【PTA】1013 Battle Over Cities （圖的dfs+統計連通分支數目）

本題考點：

• 統計圖的強連通分支數目

題目：

It is vitally important to have all the cities connected by highways in a war. If a city is occupied by the enemy, all the highways from/toward that city are closed. We must know immediately if we need to repair any other highways to keep the rest of the cities connected. Given the map of cities which have all the remaining highways marked, you are supposed to tell the number of highways need to be repaired, quickly.
For example, if we have 3 cities and 2 highways connecting city​1 -city​2 and city1-city3.Then if city​1 is occupied by the enemy, we must have 1 highway repaired, that is the highway city​2-city3
Input Specification:
Each input file contains one test case. Each case starts with a line containing 3 numbers N (<1000), M and K, which are the total number of cities, the number of remaining highways, and the number of cities to be checked, respectively. Then M lines follow, each describes a highway by 2 integers, which are the numbers of the cities the highway connects.
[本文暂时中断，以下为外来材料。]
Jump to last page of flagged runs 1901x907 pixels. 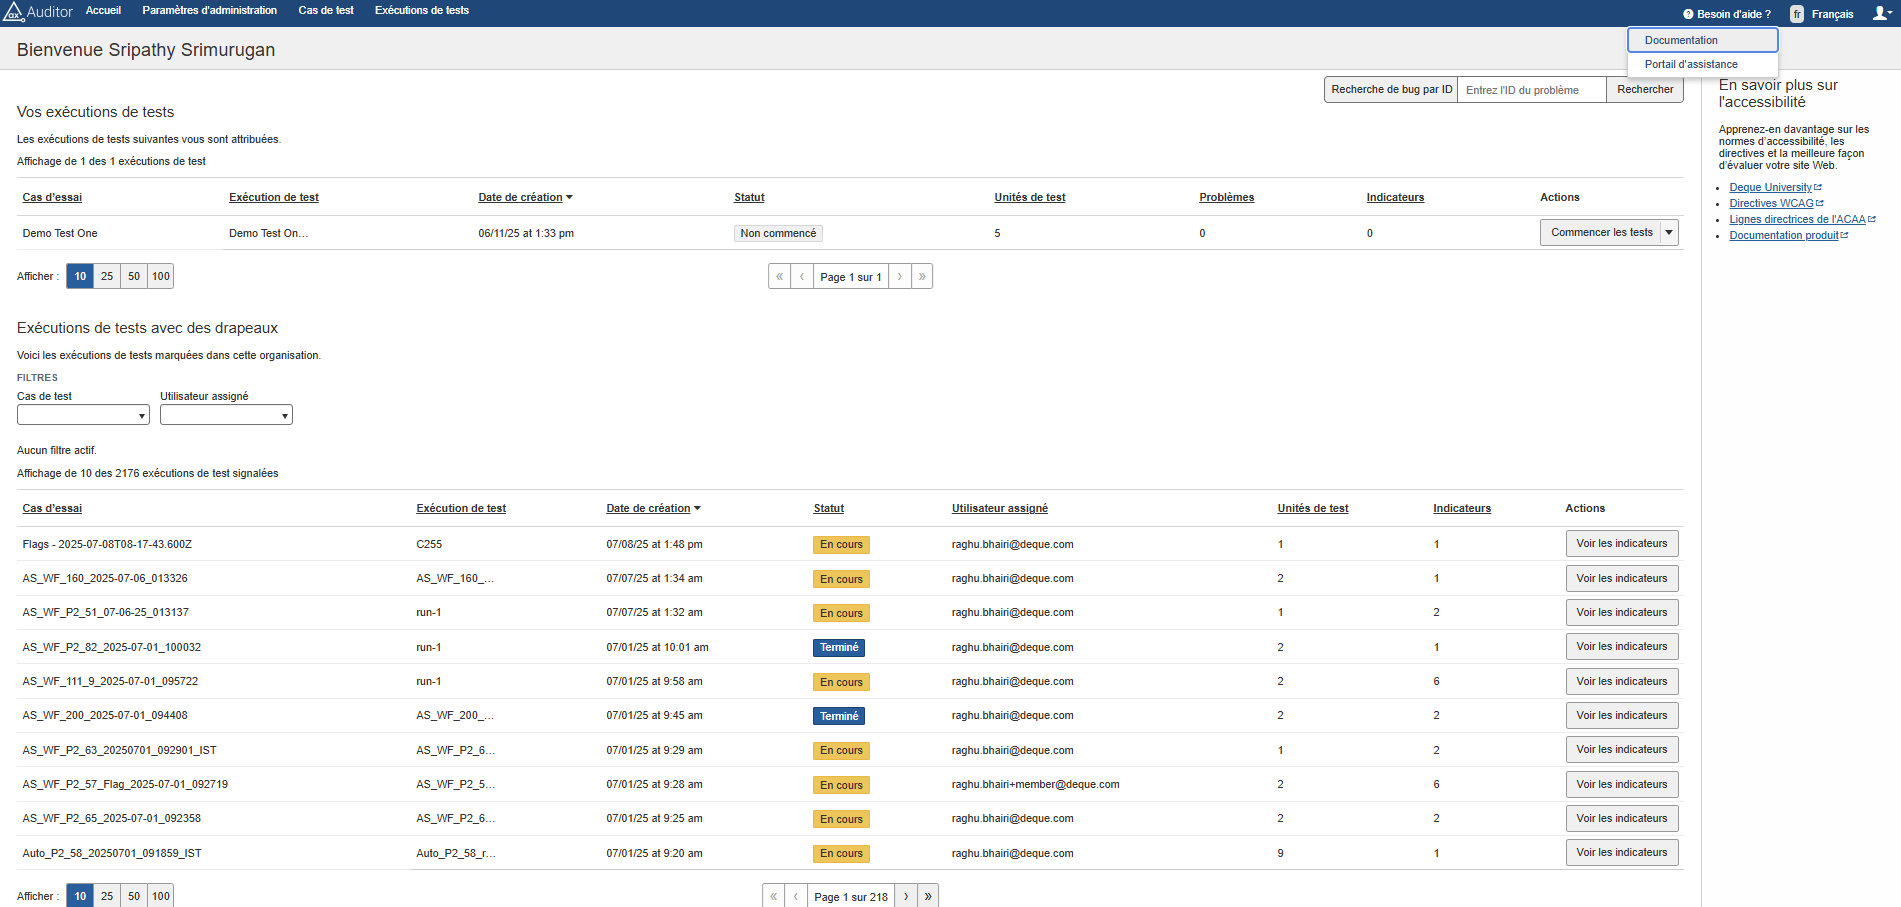(928, 896)
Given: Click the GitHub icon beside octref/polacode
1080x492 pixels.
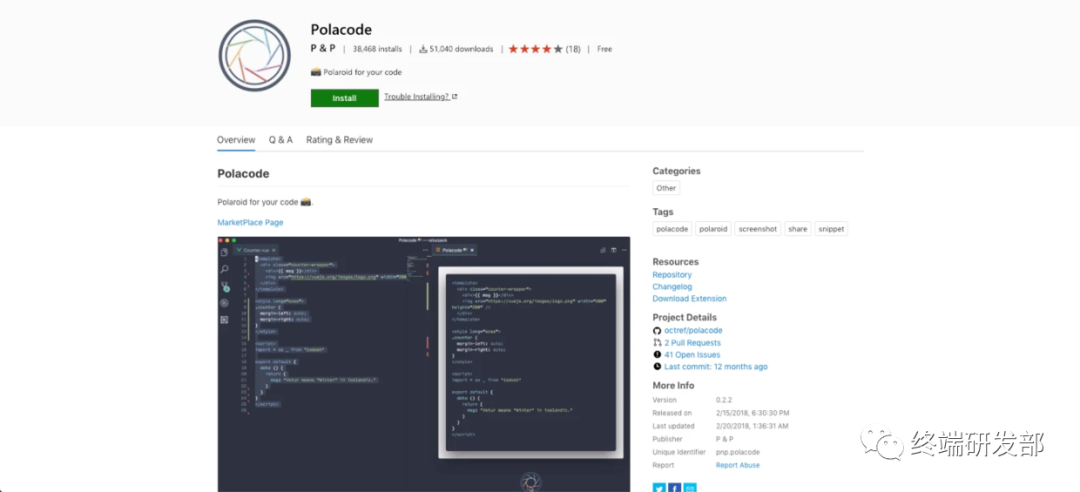Looking at the screenshot, I should (x=657, y=330).
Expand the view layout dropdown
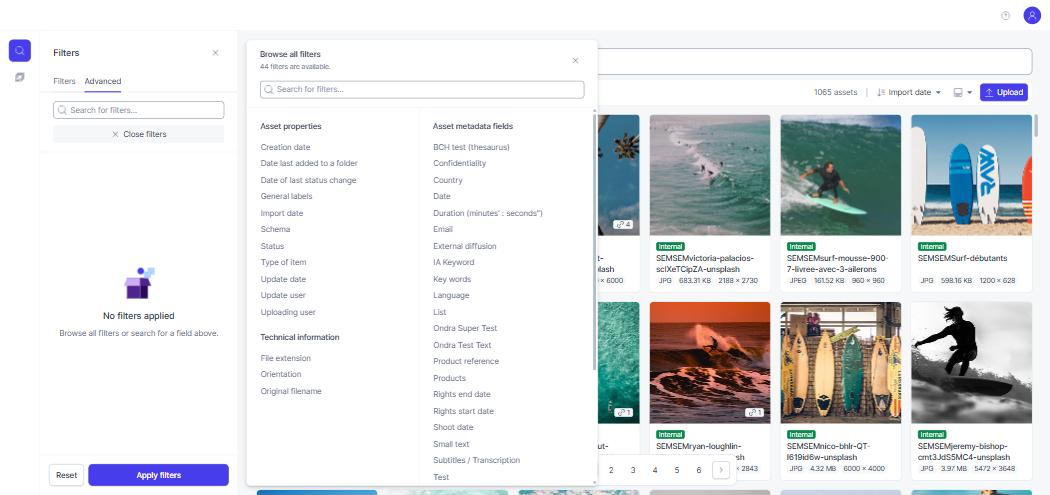This screenshot has width=1050, height=495. coord(962,92)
The cities are numbered from 1 to N. Finally there is a line containing K numbers, which represent the cities we concern.
Output Specification:
For each of the K cities, output in a line the number of highways need to be repaired if that city is lost.
Sample Input:
3 2 3
1 2
1 3
1 2 3
Sample Output:
1
0
0

本題需要的大意是去除掉圖中某點之後，計算出剩餘點的連通分支數目。

所以採用鄰接矩陣（小於1000個點基本都沒問題）保存圖，然後使用 DFS 來遍歷圖，計算出所有的連通分支數目。

關於圖的 dfs 和 bfs ，之前也做過類似的題目：PTA 7-33 地下迷宮探索 （圖的DFS）。

下面給出實現代碼：

/* 
    統計連通分支總數
    鄰接矩陣 + dfs
 */
#include <iostream>
#include <vector>
#define LOCAL
using namespace std;

const int maxn = 1010;

int N, M, K;    // 城市總數，道路總數，需要檢查的城市總數
int G[maxn][maxn];
bool vis[maxn]; // 看是否被訪問過
int checkedCity;

void dfs(int city)
{
    for (int i = 1; i <= N; i++)
    {
        if(G[city][i] == 1 && vis[i] == false && i != checkedCity)
        {
            vis[i] = true;
            dfs(i);
        }
    }
}


int dfsTravel(int city)
{
    fill(vis, vis + maxn, false);   // 初始化爲未訪問
    int ans = 0;
    for (int i = 1; i <= N; i++)
    {
        if(vis[i] == false && i != checkedCity)
        {
            vis[i] = true;
            dfs(i);
            ans++;
        }
    }
    return ans - 1;
}

int main()
{ 
    // freopen("data.txt", "r", stdin);
    scanf("%d%d%d", &N, &M, &K);
    int u, v;
    for (int i = 0; i < M; i++)
    {   // 讀取道路總數, 保存道路之間關係
        scanf("%d%d", &u, &v);
        G[u][v] = G[v][u] = 1;
    }
    int city;
    for (int i = 0; i < K; i++)
    {
        scanf("%d", &checkedCity);
        printf("%d\n", dfsTravel(city));
    }

    return 0;
}